KOLKATA (India) • When Ms Sonali Mehrotra realised that a hulking flyover would come within arm's length of her third-floor balcony, she took refuge in black humour, telling relatives to look at the bright side: Instead of lugging suitcases up the stairs when they come to visit, they could toss them into a bedroom as they drove in from the airport.
Work on the overpass occurred so sporadically - generally, when elections were coming - that a project promised in 18 months was unfinished after seven years.
After last Thursday, though, when a 100m slab of steel and concrete slammed down on a street coursing with midday traffic, Ms Mehrotra's sense of humour was gone.
Irritation with the faltering project has turned, for the people who live beneath it, into a sort of focused hatred. Last Saturday, as the remains of a 26th victim were cut free of the metal that had crushed him, a group of residents marched down the street demanding that the structure be dismantled.

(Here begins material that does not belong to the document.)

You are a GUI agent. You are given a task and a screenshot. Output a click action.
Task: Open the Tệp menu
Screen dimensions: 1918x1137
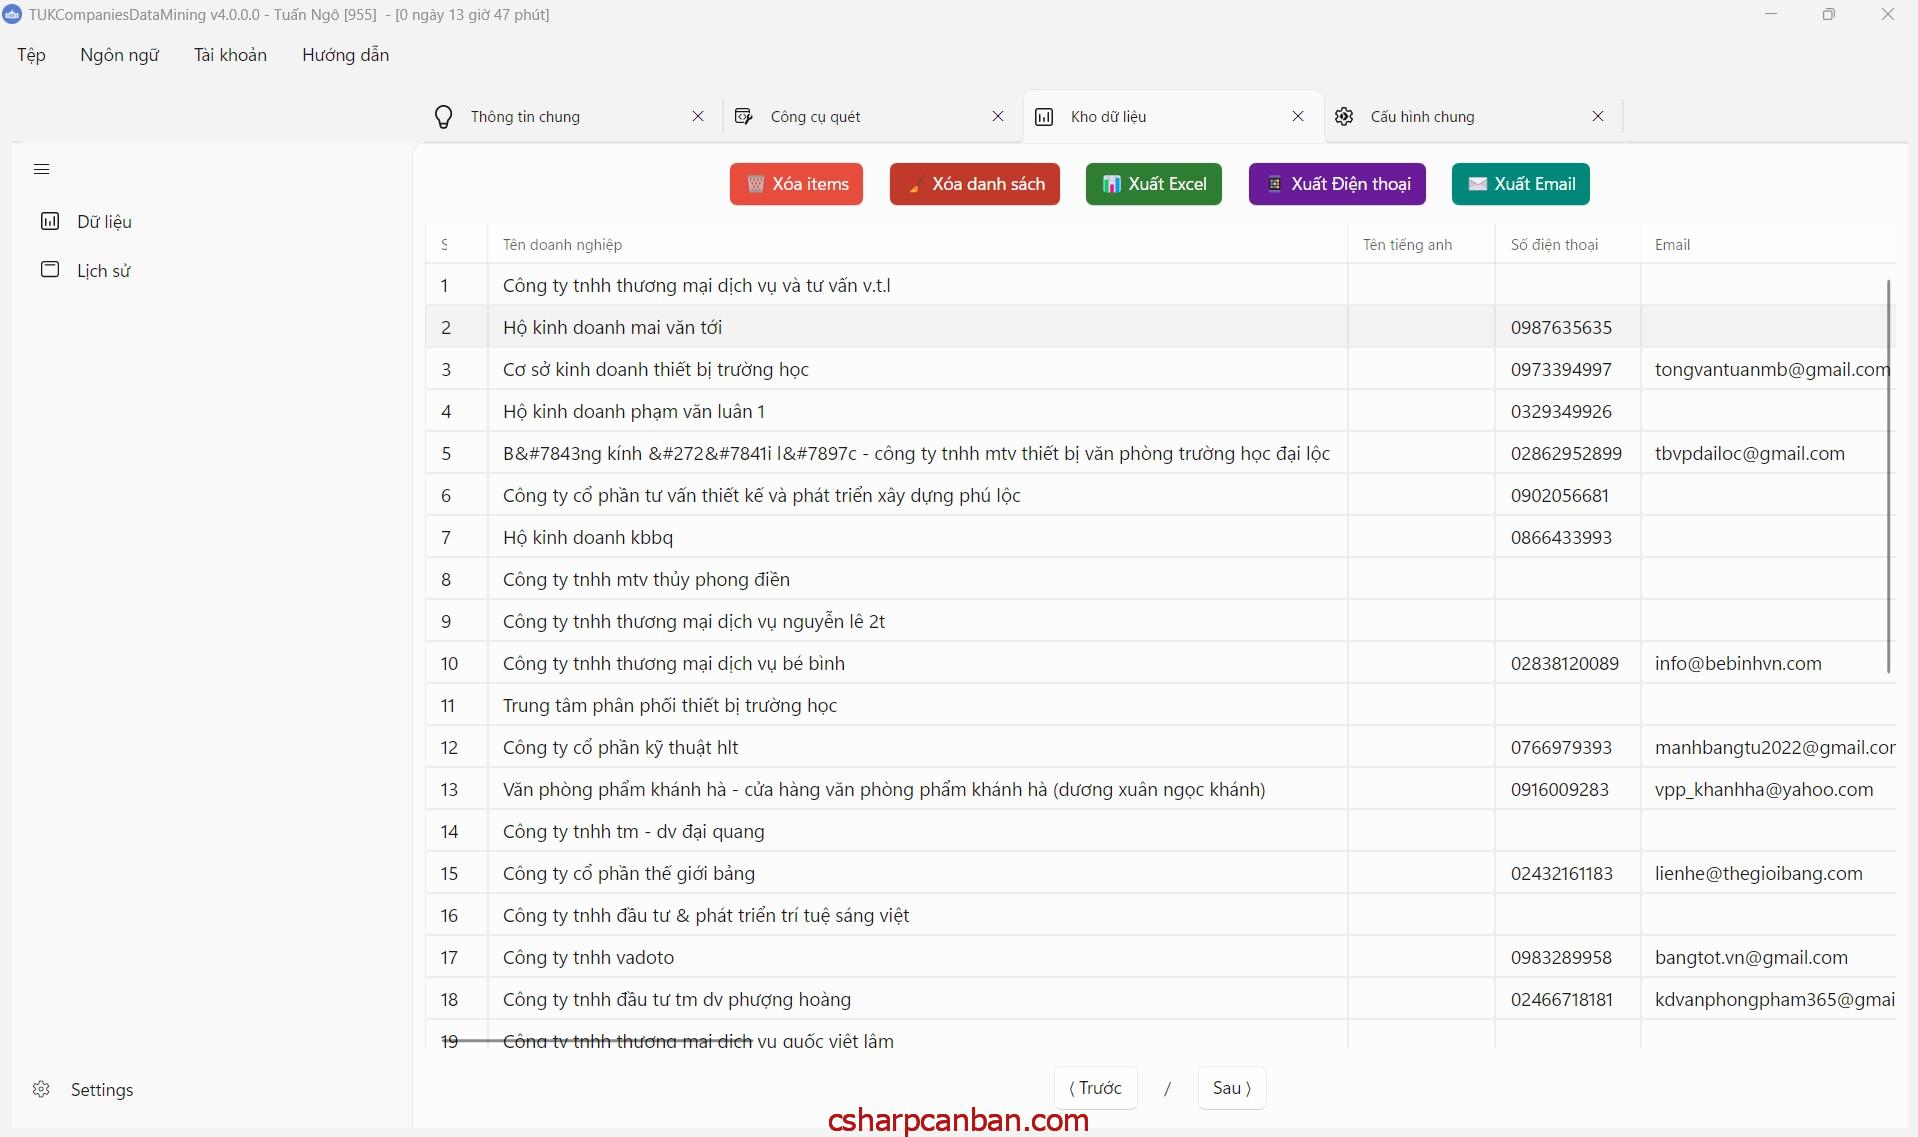pyautogui.click(x=31, y=55)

"This thing has made our lives hell for the last nine years," said Ms Meena Devi Purohit, 55, a five-term member of the municipal council from the area. Opposition to the project predated the start of construction, in 2009.
It is rare for dysfunctional building projects to get much attention in India, in part because people are so accustomed to them. A local newspaper described Kolkata as "the city of unfinished flyovers", but the phrase could be used for any number of India's largest cities, littered with projects that were launched with fanfare but then proceeded haltingly, or halted entirely.
Some of the reasons emerged last week. Public works projects are launched by politicians for pre-election boosts and lose their urgency once voting is over. Building contracts are often awarded to relatives or associates of political leaders, who can acquire necessary permits but may not be competent builders. Planning is piecemeal. On-site supervision is weak. Safety measures are haphazard. Work on the Kolkata overpass picked up last November, when West Bengal Chief Minister Mamata Banerjee, whose party is competing in legislative elections this month, promised a cheering crowd the road would be open by February.
Among the developments that emerged was that the team that had just laid the concrete on the fallen section worked under Mr Rajat Bakshi, a cousin of the neighbourhood's political kingpin. That man, former legislator Sanjay Bakshi, has reportedly been working closely with Ms Banerjee since the early 1990s. Mr Sanjay Bakshi's wife, Smita, is a legislator with Ms Banerjee's party, Trinamool Congress.
Police have arrested four officials from the contractor in charge of the project, a corporation called IVRCL based in Hyderabad, and on Sunday, Kolkata police said they were seeking to question Mr Rajat Bakshi.
By the weekend, news of the fallen overpass had dropped off the television news. But many residents said fear of another collapse made it impossible to return to their ordinary routines. "We are so shocked, our lives are so disrupted," said Ms Nirmala Sethia, 66.